La lettera della Jp Morgan Chase

Questa la situazione, non ottimale (eufemismo), dell’Istituto finanziario chiamato a tutelare un sistema finanziario sul quale si addensano “nuvole oscure”, come evidenzia la consueta lettera annuale indirizzata agli azionisti della JP Morgan Chase redatta dal Ceo della stessa, Jamie Dimon. Una lettera rilevante perché l’Istituto è una delle “Big Four” Usa, forse la più importante delle stesse.

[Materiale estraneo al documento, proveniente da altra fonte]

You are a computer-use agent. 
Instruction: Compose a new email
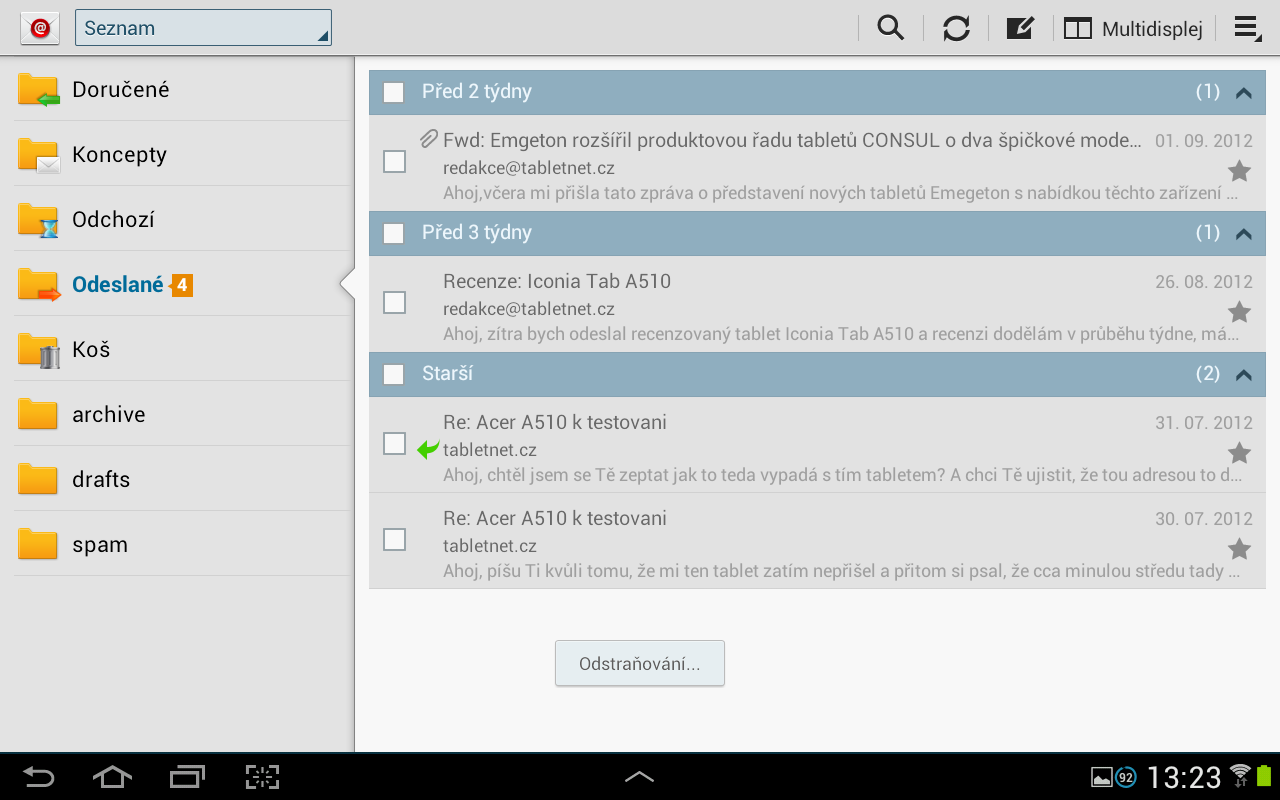[1019, 28]
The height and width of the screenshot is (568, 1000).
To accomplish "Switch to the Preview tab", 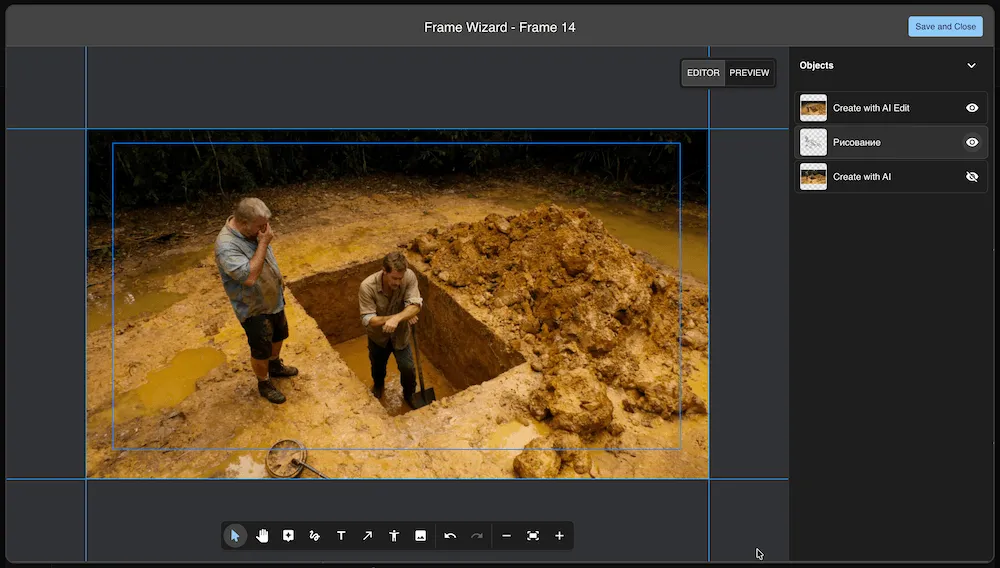I will 749,73.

“I fallimenti di SVB [Silicon Valley Bank ndr] e Credit Suisse – scrive Dimon – hanno modificato in modo significativo le aspettative del mercato, i prezzi delle obbligazioni si sono ripresi drasticamente, il mercato azionario è in ribasso e le probabilità di una recessione del mercato sono aumentate. E anche se ciò non è come il 2008 [anno dell’ultima crisi], non è chiaro quando finirà la crisi attuale”.

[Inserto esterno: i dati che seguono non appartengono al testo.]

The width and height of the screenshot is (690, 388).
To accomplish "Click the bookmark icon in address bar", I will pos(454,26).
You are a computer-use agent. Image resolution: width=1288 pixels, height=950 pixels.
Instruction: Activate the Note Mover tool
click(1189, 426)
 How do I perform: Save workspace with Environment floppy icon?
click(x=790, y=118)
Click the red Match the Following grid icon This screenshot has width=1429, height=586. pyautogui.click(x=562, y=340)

Non solo l’incertezza finanziaria. La guerra ucraina e i cambiamenti geopolitici in atto producono ulteriore incertezza e rischi connessi.

Tanto che un paragrafo della missiva titola: “Questo potrebbe essere un cambiamento epocale irripetibile, con effetti materiali”. Così inizia il paragrafo:
“Certo, c’è sempre incertezza. Sono spesso frustrato quando le persone parlano dell’incertezza di oggi come se fosse diversa da quella di ieri. Tuttavia, in questo caso, credo che sia davvero così”.

“Una geopolitica meno prevedibile, in generale, e un complesso aggiustamento delle relazioni con la Cina stanno probabilmente portando a maggiori spese militari e a un riallineamento delle alleanze economiche e militari globali”.

“L’aumento della spesa fiscale, l’aumento del debito rispetto al prodotto interno lordo (PIL), l’aumento della spesa per gli investimenti in generale (compresa la spesa per il clima), l’aumento dei costi energetici e l’effetto inflazionistico degli aggiustamenti commerciali mi portano a credere che potremmo essere passati da un eccesso di risparmio a una scarsità di capitale e potremmo essere diretti verso un’inflazione più elevata e tassi di interesse più elevati rispetto all’immediato passato”.

In sostanza, potremmo passare, come ho letto da qualche parte, da un circolo virtuoso a un circolo vizioso“.

(1) Dalla Treccani: “Espressione gergale inglese utilizzata per identificare la regola contabile che valuta attività e passività di un’impresa o di un intermediario finanziario al prezzo di mercato”.